**PROBLEM 1:** According to the label encoder documentation, which file holds the source code for the decode method?
**PROBLEM 2:** Quote the label encoder documentation between "Source code in" and "classes.append(self.index_to_class[item])", inclusive.

# start of PAGE TEXT

Encode labels into unique indices.

Usage:

# Encode labels
label_encoder = LabelEncoder()
label_encoder.fit(labels)
y = label_encoder.encode(labels)

MultiClassLabelEncoder

Encode labels into unique indices for multi-class classification.

Methods

decode(self, y)

Decode a collection of class indices.

Parameters:

Name Type Description Default
y ndarray

Labels as (multilabel) one-hot encodings

required

Returns:

Type Description
List[List[str]]

List of original labels for each output.

Source code in tagifai/data.py
def decode(self, y: np.ndarray) -> List[List[str]]:
    """Decode a collection of class indices.

    Args:
        y (np.ndarray): Labels as (multilabel) one-hot encodings

    Returns:
        List of original labels for each output.
    """
    classes = []
    for i, item in enumerate(y):
        classes.append(self.index_to_class[item])

# end of PAGE TEXT
# start of EXCERPTED RECORDS

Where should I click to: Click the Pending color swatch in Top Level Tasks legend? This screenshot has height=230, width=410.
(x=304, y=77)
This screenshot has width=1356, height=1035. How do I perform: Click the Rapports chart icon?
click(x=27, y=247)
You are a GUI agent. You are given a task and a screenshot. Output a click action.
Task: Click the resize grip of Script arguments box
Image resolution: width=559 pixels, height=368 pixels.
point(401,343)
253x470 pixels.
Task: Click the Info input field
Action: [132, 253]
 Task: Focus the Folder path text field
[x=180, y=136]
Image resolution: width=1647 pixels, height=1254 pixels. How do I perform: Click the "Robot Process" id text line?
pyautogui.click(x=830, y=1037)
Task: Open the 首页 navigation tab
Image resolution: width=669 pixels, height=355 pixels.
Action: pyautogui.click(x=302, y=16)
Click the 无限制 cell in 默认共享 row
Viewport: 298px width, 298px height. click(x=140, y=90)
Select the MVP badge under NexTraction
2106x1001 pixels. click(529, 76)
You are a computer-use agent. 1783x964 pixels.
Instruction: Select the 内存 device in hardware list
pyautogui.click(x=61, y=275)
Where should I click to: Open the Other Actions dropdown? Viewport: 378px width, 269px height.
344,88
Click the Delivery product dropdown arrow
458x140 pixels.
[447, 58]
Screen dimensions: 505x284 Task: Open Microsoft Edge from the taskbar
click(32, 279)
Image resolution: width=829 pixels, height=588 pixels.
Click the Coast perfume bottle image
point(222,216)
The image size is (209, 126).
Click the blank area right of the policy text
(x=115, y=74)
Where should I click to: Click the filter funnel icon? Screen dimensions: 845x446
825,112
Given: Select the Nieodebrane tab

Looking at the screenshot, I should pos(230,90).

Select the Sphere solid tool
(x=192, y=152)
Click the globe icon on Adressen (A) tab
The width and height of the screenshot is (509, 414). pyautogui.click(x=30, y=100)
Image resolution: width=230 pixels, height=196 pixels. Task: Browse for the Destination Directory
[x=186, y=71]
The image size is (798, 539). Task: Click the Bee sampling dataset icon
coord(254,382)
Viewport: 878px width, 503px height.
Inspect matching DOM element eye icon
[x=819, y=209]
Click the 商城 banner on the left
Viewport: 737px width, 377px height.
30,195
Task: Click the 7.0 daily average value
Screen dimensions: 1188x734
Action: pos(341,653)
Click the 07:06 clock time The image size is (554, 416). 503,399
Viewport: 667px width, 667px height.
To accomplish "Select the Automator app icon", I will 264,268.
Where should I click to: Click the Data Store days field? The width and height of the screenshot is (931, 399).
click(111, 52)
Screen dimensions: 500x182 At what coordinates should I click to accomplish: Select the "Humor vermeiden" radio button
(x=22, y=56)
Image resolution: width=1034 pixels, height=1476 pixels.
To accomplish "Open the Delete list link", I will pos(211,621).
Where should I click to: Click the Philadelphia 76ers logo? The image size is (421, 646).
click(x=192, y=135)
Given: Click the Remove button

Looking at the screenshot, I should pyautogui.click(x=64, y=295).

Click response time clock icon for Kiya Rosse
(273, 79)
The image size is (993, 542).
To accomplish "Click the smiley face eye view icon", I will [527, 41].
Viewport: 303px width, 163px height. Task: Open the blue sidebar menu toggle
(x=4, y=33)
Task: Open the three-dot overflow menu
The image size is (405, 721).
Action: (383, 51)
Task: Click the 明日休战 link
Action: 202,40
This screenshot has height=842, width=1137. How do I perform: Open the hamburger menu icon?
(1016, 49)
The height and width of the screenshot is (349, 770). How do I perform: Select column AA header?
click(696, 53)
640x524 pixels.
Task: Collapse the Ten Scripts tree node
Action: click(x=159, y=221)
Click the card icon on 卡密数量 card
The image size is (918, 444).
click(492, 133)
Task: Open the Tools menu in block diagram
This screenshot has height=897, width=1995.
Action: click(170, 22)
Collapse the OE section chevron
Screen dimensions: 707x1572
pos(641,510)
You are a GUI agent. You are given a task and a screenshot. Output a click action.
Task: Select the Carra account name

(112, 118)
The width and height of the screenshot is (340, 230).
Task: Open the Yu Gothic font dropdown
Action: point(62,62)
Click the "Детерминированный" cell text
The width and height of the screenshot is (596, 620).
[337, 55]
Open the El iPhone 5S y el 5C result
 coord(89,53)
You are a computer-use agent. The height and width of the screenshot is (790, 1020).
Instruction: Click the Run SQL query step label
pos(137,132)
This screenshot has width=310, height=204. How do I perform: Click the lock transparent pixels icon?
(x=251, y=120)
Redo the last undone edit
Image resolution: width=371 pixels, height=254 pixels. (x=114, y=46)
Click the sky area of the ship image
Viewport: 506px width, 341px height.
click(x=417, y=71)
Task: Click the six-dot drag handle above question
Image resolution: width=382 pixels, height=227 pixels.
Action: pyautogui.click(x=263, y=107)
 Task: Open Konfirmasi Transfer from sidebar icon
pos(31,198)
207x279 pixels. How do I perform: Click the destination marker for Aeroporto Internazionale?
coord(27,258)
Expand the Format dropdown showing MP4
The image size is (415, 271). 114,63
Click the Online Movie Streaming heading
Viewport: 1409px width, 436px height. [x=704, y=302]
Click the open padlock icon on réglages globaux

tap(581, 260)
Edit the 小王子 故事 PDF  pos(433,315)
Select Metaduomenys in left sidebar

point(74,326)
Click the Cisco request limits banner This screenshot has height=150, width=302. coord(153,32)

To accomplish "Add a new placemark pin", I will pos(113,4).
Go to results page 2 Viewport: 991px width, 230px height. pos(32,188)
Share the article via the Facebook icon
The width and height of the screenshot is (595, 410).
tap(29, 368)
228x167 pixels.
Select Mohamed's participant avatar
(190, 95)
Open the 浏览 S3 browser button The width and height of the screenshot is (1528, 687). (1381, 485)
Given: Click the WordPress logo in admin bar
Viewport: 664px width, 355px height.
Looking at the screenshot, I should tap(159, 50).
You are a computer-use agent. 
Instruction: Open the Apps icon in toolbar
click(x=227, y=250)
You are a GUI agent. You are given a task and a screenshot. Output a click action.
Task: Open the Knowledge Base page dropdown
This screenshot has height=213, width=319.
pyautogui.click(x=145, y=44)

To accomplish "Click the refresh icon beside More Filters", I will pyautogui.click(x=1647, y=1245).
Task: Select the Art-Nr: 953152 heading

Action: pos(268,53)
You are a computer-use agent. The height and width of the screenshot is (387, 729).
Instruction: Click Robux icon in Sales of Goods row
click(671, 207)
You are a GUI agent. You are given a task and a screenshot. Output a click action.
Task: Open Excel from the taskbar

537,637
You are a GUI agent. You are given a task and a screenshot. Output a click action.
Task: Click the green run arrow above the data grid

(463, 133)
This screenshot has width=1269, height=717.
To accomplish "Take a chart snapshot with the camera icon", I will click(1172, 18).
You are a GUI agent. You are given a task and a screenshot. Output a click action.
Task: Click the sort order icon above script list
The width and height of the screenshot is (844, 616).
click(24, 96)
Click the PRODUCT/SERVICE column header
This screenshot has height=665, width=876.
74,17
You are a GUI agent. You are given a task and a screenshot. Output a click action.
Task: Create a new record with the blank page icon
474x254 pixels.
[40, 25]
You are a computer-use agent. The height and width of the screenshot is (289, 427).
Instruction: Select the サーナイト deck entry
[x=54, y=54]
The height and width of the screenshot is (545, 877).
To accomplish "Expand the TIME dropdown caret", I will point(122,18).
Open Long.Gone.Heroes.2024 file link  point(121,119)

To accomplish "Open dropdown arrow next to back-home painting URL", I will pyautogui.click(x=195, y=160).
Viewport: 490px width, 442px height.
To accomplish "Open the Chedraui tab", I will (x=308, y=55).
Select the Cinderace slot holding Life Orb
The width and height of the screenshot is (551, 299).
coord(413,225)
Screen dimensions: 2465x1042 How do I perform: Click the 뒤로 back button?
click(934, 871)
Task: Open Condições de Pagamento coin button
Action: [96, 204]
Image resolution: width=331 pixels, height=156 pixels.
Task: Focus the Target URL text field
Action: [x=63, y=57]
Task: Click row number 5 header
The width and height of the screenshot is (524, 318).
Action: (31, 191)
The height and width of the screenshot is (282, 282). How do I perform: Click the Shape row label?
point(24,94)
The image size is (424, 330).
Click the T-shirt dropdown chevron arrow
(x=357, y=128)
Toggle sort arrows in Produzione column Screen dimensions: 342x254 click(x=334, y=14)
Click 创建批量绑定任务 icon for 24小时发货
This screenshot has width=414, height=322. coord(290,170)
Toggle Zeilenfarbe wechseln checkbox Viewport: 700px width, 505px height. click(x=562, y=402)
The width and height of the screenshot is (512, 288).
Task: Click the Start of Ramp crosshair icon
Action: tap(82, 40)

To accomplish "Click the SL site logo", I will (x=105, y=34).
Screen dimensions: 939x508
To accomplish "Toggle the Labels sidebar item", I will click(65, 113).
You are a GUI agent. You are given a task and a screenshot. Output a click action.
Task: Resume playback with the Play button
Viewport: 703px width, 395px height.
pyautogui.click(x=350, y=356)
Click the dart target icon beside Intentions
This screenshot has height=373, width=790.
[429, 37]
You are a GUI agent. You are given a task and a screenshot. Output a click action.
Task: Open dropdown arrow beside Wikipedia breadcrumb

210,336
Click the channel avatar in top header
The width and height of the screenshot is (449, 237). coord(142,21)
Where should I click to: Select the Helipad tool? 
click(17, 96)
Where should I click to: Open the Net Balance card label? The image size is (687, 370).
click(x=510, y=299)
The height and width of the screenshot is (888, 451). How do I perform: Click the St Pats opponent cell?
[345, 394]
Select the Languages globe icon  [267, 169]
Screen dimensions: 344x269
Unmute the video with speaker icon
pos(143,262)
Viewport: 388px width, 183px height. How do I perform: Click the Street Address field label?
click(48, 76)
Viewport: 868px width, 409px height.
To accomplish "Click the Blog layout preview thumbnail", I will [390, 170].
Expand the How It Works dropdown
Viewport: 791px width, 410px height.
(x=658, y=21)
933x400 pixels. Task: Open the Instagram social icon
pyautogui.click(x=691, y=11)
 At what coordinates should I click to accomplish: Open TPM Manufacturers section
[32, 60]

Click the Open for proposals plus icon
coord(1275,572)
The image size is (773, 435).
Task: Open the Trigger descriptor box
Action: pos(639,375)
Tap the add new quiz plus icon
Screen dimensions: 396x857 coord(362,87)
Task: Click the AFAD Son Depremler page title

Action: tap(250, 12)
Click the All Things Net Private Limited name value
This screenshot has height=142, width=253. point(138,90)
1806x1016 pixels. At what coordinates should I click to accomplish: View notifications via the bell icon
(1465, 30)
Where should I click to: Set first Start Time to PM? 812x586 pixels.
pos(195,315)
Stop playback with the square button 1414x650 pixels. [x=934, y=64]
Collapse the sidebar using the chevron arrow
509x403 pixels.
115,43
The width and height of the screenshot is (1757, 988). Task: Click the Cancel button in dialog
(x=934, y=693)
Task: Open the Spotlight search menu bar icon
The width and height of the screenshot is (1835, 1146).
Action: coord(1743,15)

# end of EXCERPTED RECORDS

**EXPECTED OUTPUT 1:** tagifai/data.py

**EXPECTED OUTPUT 2:**
Source code in tagifai/data.py
def decode(self, y: np.ndarray) -> List[List[str]]:
    """Decode a collection of class indices.

    Args:
        y (np.ndarray): Labels as (multilabel) one-hot encodings

    Returns:
        List of original labels for each output.
    """
    classes = []
    for i, item in enumerate(y):
        classes.append(self.index_to_class[item])